Which starts Stone talking politically about the fallout of that day. As he talks, you start to visualize the movie he could have made (and may still).
Turns out the “inside job” conspiracy theories (in which Bush, Cheney, the CIA, etc. planted explosives in the towers) leave him cold. “(JFK aside), I’m not a believer in conspiracy theories per se. You do have to be aware of alternative explanations for things, because that’s the way the world is. There’s no one explanation for anything. But I don’t buy the prime motive of this thing.
“So I don’t subscribe to a conspiracy on that day, above and beyond what 20 conspirators and al-Qaida did. But there is a conspiracy since then, and it’s in front of everybody’s noses. It’s been outed by people like (former Bush terrorism adviser) Richard Clarke, how a cabal of neo-conservatives decided to go to war with Iraq against all the advice of the CIA and State Department and all the branches of government who fed them intelligence.
“It’s a consequence of 9/11, and the consequences of 9/11 are far worse than 9/11 itself. We have beheadings on the Internet, a moral climate of fear, more deaths in the world from terror, a breakdown of constitutional protections — which is very important in America, people don’t understand how important that is.

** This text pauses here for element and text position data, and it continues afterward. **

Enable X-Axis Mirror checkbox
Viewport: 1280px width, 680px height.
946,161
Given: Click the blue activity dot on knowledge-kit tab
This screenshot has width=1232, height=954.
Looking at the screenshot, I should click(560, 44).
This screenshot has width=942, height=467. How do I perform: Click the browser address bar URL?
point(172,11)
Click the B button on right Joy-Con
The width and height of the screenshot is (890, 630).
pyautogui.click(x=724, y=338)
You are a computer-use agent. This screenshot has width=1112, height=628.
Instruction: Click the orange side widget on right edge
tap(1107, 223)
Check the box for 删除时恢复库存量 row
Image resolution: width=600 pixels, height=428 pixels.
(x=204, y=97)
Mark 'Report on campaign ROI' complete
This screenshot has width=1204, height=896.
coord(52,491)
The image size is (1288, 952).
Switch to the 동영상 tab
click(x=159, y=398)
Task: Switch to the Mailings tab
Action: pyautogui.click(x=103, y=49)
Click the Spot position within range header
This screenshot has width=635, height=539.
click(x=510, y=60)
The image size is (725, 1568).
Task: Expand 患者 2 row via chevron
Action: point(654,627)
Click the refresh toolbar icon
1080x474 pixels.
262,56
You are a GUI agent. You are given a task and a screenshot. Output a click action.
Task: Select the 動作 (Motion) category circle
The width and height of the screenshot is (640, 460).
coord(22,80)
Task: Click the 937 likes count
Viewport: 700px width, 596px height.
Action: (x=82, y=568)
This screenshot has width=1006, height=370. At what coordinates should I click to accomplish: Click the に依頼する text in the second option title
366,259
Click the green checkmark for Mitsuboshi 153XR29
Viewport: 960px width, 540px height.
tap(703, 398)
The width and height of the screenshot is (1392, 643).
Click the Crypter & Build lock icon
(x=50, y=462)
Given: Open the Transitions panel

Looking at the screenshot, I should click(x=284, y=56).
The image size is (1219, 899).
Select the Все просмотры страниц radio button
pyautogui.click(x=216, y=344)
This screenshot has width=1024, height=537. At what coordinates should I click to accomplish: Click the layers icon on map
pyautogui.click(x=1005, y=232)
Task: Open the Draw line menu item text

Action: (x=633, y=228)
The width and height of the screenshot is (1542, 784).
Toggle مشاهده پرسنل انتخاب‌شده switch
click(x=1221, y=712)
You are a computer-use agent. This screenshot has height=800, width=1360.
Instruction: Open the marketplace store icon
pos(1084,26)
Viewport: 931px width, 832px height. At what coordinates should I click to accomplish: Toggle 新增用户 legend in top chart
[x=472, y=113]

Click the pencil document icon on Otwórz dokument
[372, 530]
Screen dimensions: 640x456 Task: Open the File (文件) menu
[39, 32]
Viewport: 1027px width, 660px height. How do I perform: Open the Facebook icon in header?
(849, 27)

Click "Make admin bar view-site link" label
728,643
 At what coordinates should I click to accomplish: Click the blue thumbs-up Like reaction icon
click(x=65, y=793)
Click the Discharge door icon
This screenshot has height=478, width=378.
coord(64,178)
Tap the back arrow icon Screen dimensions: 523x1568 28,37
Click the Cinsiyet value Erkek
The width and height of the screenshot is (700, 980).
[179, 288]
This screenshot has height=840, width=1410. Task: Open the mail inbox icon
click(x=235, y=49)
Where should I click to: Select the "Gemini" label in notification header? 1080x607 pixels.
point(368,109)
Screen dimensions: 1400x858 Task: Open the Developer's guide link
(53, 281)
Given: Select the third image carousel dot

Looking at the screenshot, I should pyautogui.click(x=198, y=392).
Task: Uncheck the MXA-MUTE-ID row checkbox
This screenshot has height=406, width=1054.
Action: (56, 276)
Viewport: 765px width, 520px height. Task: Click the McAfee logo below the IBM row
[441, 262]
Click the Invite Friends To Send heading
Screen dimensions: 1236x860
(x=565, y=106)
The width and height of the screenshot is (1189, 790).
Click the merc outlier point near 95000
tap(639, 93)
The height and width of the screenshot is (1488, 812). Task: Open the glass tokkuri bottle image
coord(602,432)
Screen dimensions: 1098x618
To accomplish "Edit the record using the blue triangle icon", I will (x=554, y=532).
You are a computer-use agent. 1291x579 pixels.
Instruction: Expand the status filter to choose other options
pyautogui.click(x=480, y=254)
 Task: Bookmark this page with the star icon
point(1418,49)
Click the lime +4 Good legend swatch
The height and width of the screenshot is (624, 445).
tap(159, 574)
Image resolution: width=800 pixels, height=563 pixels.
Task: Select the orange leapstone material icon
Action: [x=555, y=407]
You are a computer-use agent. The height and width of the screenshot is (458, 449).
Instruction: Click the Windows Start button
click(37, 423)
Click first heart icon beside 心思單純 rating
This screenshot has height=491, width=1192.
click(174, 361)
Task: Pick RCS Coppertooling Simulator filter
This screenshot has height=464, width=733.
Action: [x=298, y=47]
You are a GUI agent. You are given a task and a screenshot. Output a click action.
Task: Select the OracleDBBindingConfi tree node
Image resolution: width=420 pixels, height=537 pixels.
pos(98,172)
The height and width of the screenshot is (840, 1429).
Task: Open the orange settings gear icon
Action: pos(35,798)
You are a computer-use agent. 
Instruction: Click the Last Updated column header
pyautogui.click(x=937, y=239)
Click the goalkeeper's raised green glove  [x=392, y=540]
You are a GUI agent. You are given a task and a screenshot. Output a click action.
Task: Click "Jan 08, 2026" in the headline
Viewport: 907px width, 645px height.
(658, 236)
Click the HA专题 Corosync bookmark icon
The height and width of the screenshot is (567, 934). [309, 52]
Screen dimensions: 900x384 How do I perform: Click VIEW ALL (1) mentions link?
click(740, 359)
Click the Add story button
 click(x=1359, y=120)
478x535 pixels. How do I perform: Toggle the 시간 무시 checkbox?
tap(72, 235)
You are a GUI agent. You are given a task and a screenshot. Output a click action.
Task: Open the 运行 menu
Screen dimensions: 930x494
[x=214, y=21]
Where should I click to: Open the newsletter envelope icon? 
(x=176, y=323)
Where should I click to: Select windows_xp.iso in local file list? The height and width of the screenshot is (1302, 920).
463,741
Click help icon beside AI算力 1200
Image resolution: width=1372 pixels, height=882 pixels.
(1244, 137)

“Also the debt, the waste and $50 billion on a Homeland Security Act. It’s been a nightmare, and we’re in for worse.”
These were the thoughts that Stone says preoccupied him at the time World Trade Center was offered as a project. “My thoughts were, ‘Go back to the day, Ground Zero. It all springs from that. If you were raped and suffered consequences from that all your life, you’d go to a psychiatrist, perhaps, and go back to the day of the rape. Face your demons, don’t live in fear.
“I did it with Platoon. It was, ‘Let’s go back to the jungle, try to remember it, smell it, sense it as it was.’ In a way, this is just a different jungle.”